La preoccupazione tra i repubblicani per le prossime elezioni di midterm sta crescendo, e la colpa viene scaricata su Mike Johnson, speaker della Camera. Secondo The Hill, molti nel partito temono che Johnson abbia perso il controllo della sua maggioranza, rendendo impossibile l’approvazione di leggi significative prima di novembre.
Il senatore del North Dakota Kevin Cramer ha avvertito che i continui scontri interni stanno danneggiando l’immagine del GOP, mettendo a rischio entrambi i rami del Congresso.
«Non sono cose complicate.
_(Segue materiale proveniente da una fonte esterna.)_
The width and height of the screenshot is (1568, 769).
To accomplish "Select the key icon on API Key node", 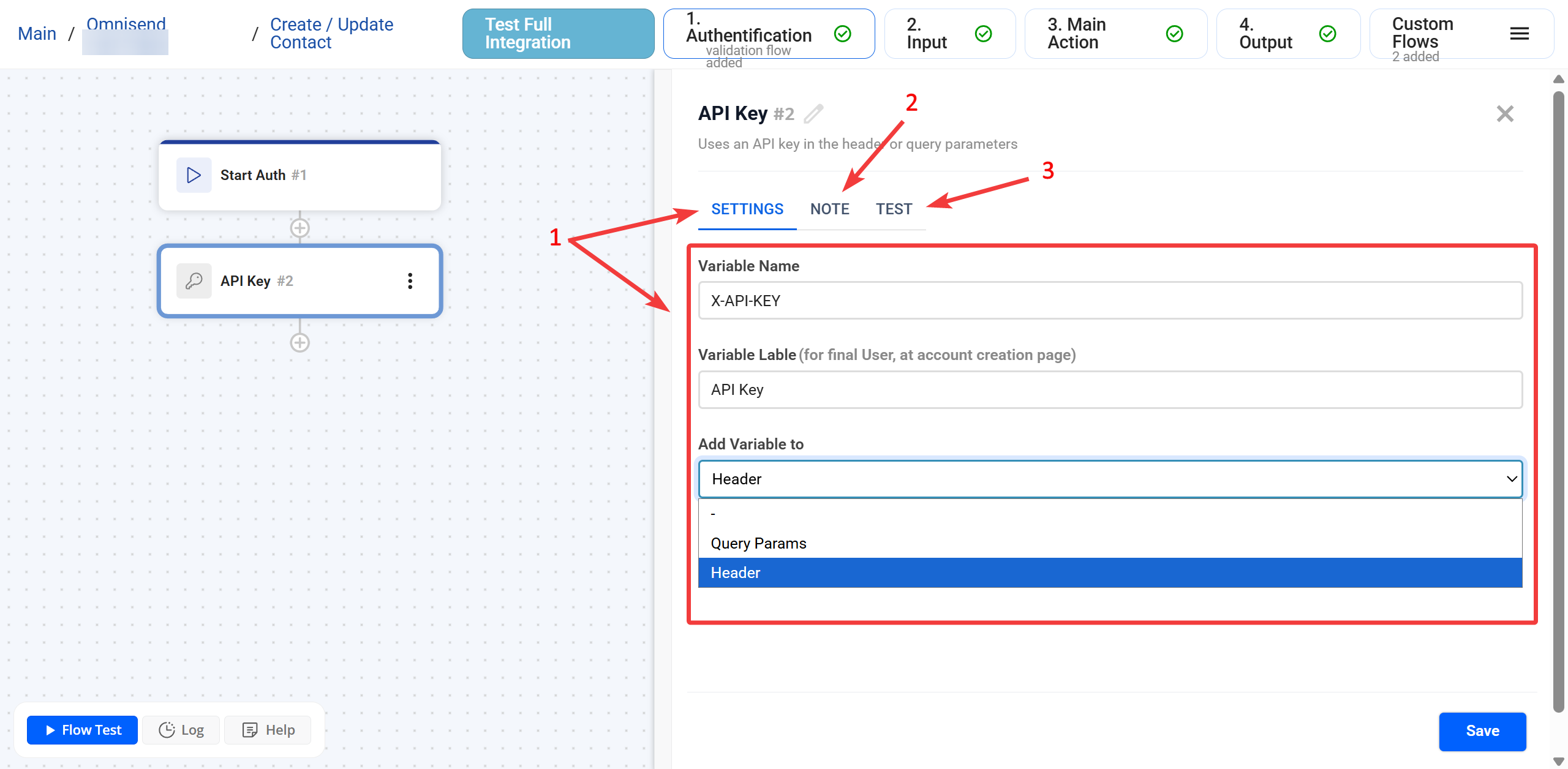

Il Senato ha già preparato proposte semplici, anche per dare loro la colpa se non piacciono. Eppure non hanno ancora governato, e questo sta danneggiando il partito. La Camera è fuori controllo».
Johnson è riuscito a malapena a tenere a galla il partito la scorsa settimana, in quella che il deputato texano Troy Nehls ha definito «la settimana dell’inferno».
«Non riusciamo a metterci d’accordo su nulla».I repubblicani della Camera hanno faticato a portare avanti priorità chiave come l’estensione dei poteri di sorveglianza governativa senza mandato, il finanziamento del Dipartimento della Sicurezza Interna e la legge agricola. Le votazioni si sono protratte per ore, e le audizioni sono precipitate nel caos.
«Passiamo da un’emergenza all’altra ogni settimana, e spesso mi chiedo: ma perché siamo qui?», ha dichiarato un deputato repubblicano a MS NOW venerdì scorso.
Le tensioni sono esplose dopo settimane di proteste interne, con membri della Camera che hanno osteggiato le proposte approvate dal Senato. Tuttavia, quando si è avvicinato il termine per approvare le leggi, molti repubblicani della Camera hanno ceduto, attirandosi le critiche dell’altro ramo del Congresso.
«È un disastro laggiù», ha dichiarato un senatore repubblicano al The Hill in forma anonima, aggiungendo che anche i colleghi moderati della Camera condividono la loro frustrazione.
«Non sanno più cosa vogliono. Tutti litigano tra loro».